Pumpkin-Apple Pie Recipe - Cooking Index
1/3 cup | 53g / 1.9oz | Brown sugar - firmly packed |
1 tablespoon | 15ml | Cornstarch |
1/2 teaspoon | 2.5ml | Cinnamon - ground |
1/4 teaspoon | 1.3ml | Salt |
1/3 cup | 78ml | Water |
2 tablespoons | 30ml | Butter or regular margarine |
3 cups | 711ml | Apple; pared - thinly sliced |
1 cup | 198g / 7oz | Egg (large) |
1/3 cup | 65g / 2.3oz | Sugar - granulated |
3/4 cup | 177ml | Pumpkin; mashed - canned |
1/2 teaspoon | 2.5ml | Cinnamon - ground |
1/4 teaspoon | 1.3ml | Ginger - ground |
1/8 teaspoon | 0.6ml | Clove - ground |
1/4 teaspoon | 1.3ml | Salt |
3/4 cup | 177ml | Evaporated milk |
1 | Unbaked 9-inch pie shell |
Combine the brown sugar, cornstarch, 1/2 tsp of cinnamon and 1/4 tsp of salt in a 2-quart saucepan.

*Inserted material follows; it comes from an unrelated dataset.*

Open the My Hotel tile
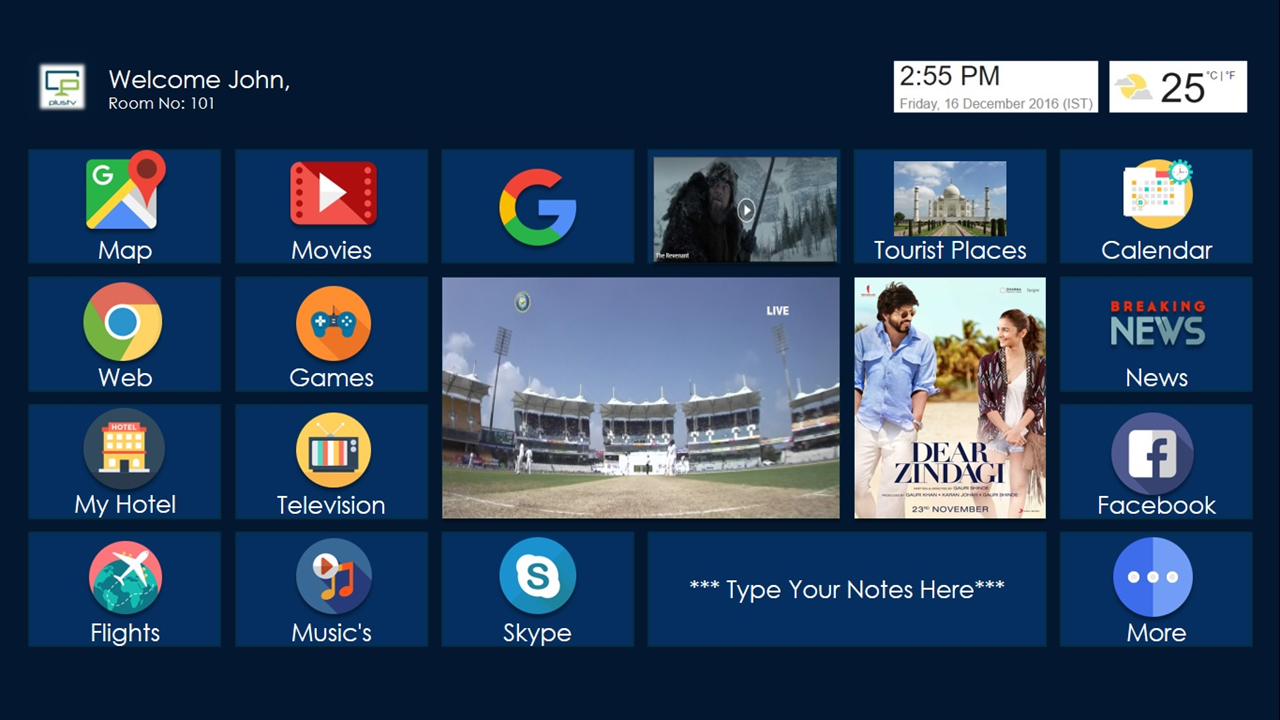Screen dimensions: 1280x720 click(x=124, y=462)
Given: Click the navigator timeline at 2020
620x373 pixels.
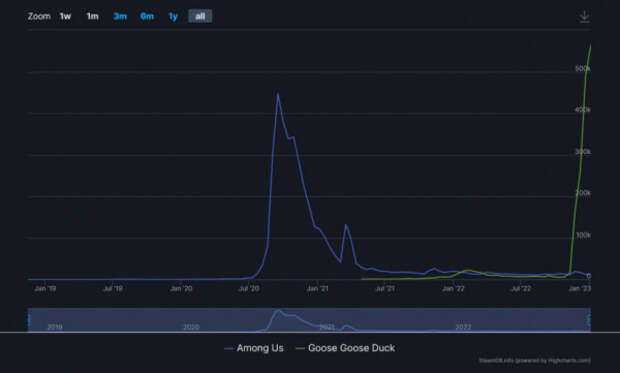Looking at the screenshot, I should pos(191,327).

Stir in the water and butter. Cook, over medium heat, stirring constantly, until the mixture comes to a boil. Carefully add the apple slices and cook for another 4 minutes. Remove from the heat and set aside.

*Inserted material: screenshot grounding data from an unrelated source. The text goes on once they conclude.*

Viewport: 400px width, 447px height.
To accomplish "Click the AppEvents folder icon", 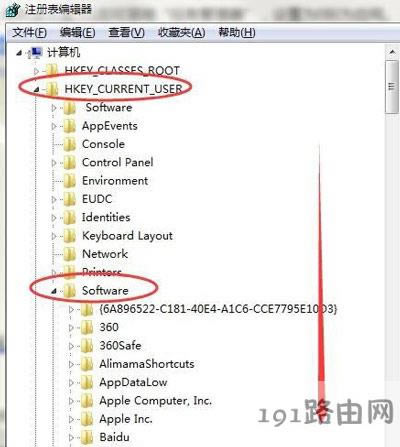I will coord(70,126).
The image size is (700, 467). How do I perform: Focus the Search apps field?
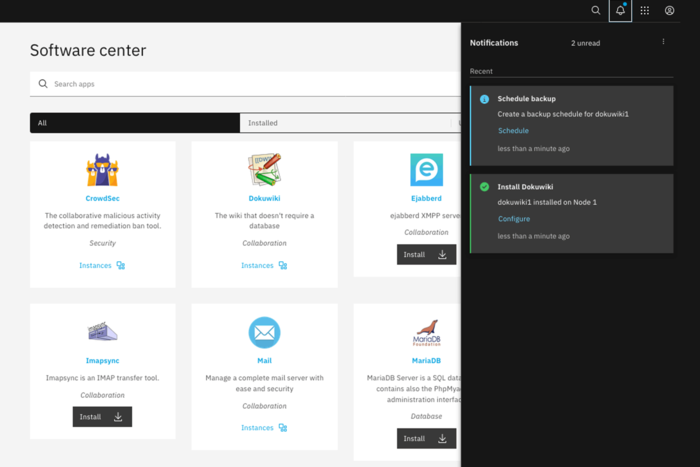[x=245, y=84]
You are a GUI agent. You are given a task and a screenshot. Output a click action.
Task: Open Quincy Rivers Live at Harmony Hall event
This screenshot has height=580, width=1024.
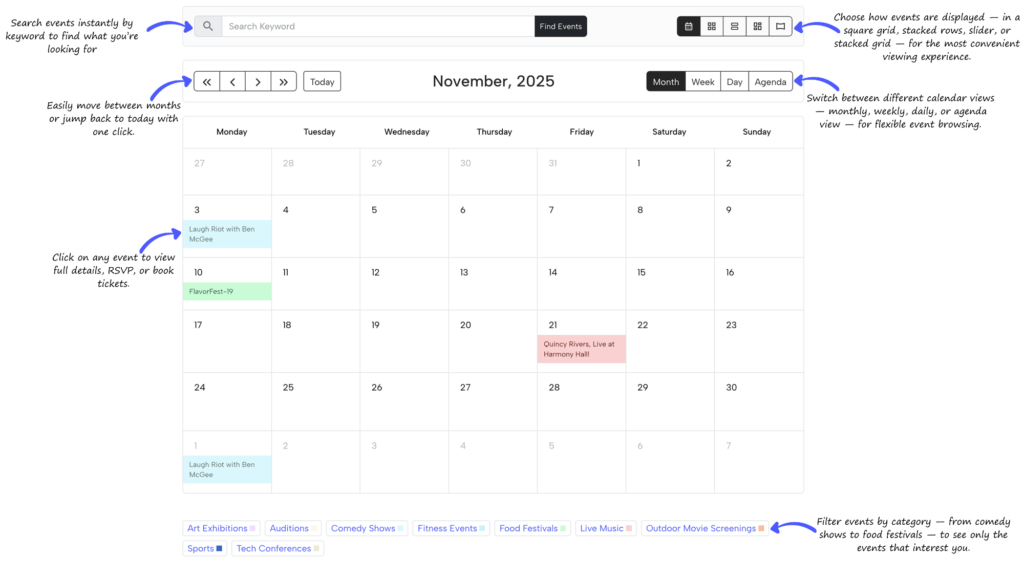point(581,349)
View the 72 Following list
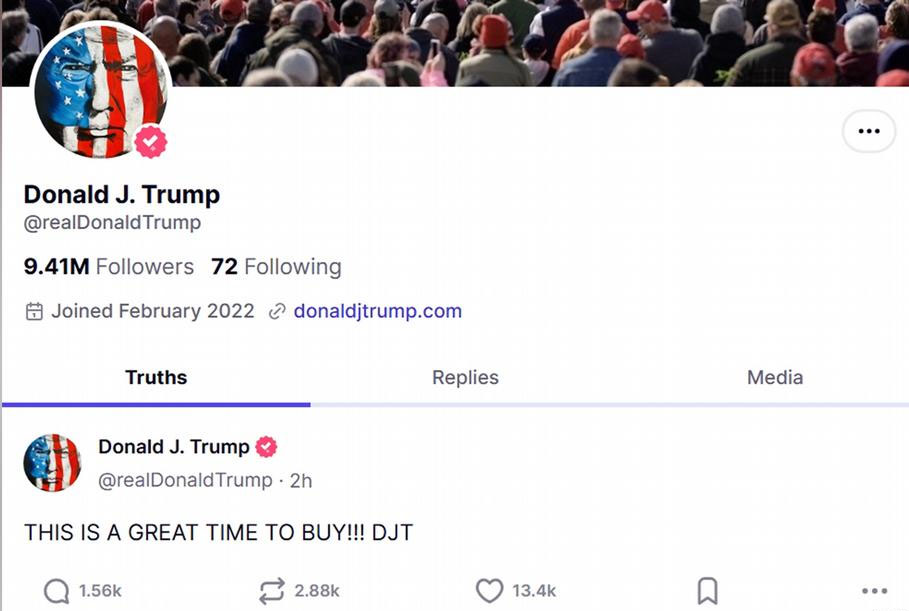909x611 pixels. tap(276, 267)
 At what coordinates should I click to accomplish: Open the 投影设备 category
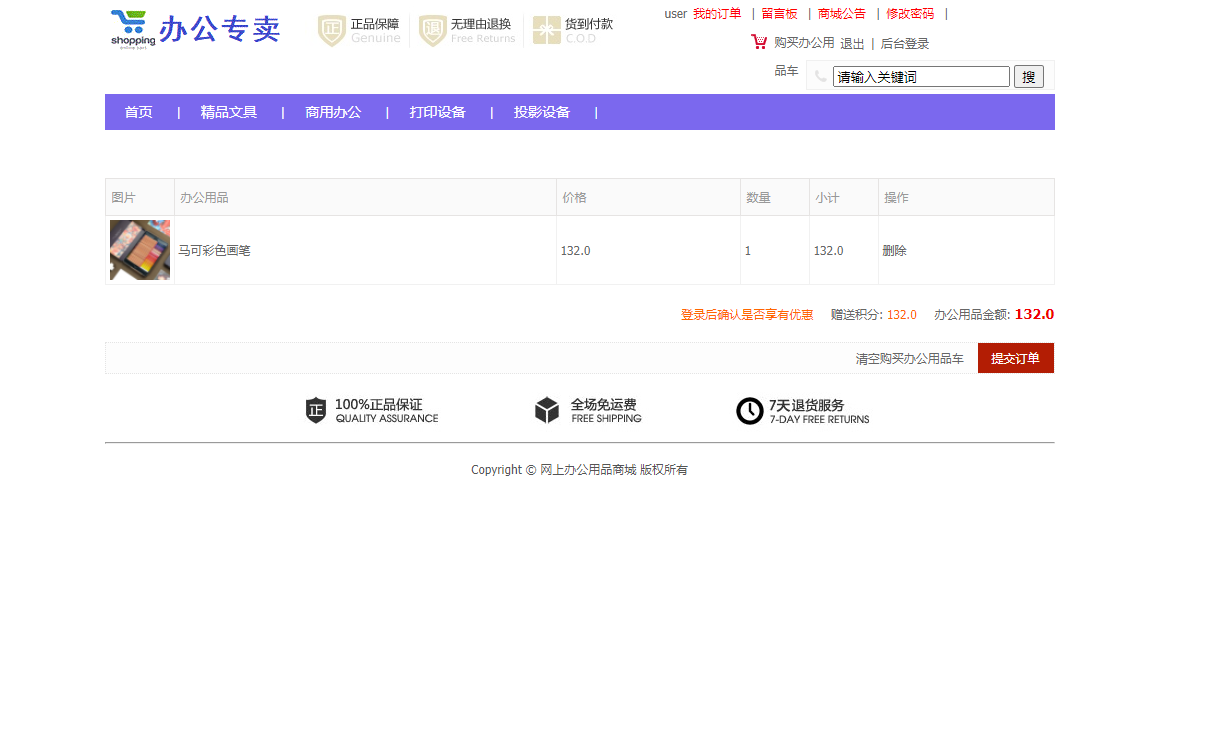[x=541, y=112]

Combine the egg, sugar, pumpkin, 1/4 tsp of salt, spices, and evaporated milk in a bowl. Beat until well blended using a rotary or electric mixer set on low speed.

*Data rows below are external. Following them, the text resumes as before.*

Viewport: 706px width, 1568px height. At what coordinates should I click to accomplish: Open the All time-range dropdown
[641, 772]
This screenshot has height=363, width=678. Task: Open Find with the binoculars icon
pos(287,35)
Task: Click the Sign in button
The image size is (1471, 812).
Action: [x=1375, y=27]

Pour the apple mixture into the unbaked pie shell and then spoon an even layer of the pumpkin mixture over the apple mixture.
Bake in a preheated 425F oven for 10 minutes then reduce the oven temperature to 375F and bake another 40 minutes or until the filling is set around the edge.
Cool on a wire rack.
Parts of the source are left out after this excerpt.